Проглотив в качестве ужина поллитра мутной ячменной похлебки, мы потащились к нарядному двухэтажному зданию из красного кирпича и под красной черепицей, обсаженному вечнозелеными туями и кустами барбариса, где и располагался лагерный театр.

Да, у нас в Аушвице имеется свой, и притом совершенно замечательный театр: широкая полукруглая сцена с бархатным занавесом, ряды скамеек и стульев, деревянная на потолке люстра. Вход сюда строго по билетам, которые можно купить также и на лагерные «марки», местные купоны, выдаваемые за сверхурочную работу и пригодные для оплаты услуг в борделе и для покупки дополнительной еды в столовой. Эта лагерная валюта создает впечатление надежности заведенного здесь порядка, а также независимости нашего, за колючей проволокой, быта от сложных перипетий войны. За пятьдесят таких лагерных марок можно получить в столовой дополнительную тарелку супа и полкило черного хлеба, и надо сказать, хлеб в Аушвице пекут отменный, и его чудесный запах до сих пор мерещится мне всякий раз, когда я покупаю себе в киоске булку.

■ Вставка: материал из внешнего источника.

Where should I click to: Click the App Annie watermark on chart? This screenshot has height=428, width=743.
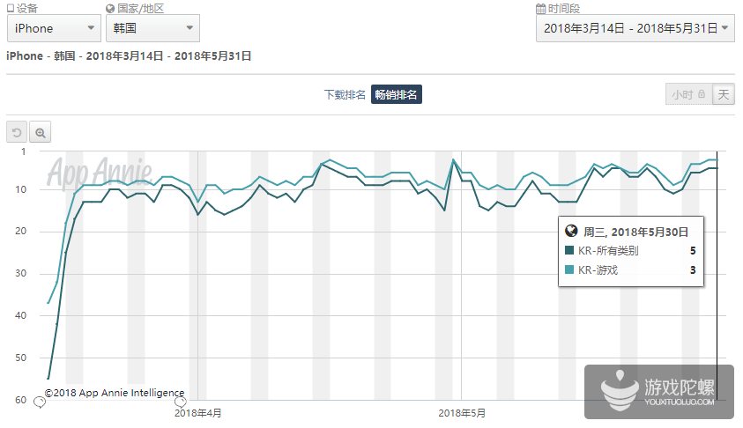99,171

Однако Уве истратил свои, сверхурочно заработанные сто марок на билеты, и мы оба нисколько об этом не жалеем: в театре можно увидеть, помимо спектакля, всё наше лагерное начальство, включая хорошеньких распорядительниц-немок, окончивших курсы связисток и потому формально относящихся к СС. Только теперь, получив в руки билет, я понял, как давно уже мне не хватает вида обыкновенной, в отглаженной юбке, женщины. Я даже забыл, что на мне полосатая пижама и что сам я – прибывший прямиком в крематорий еврей.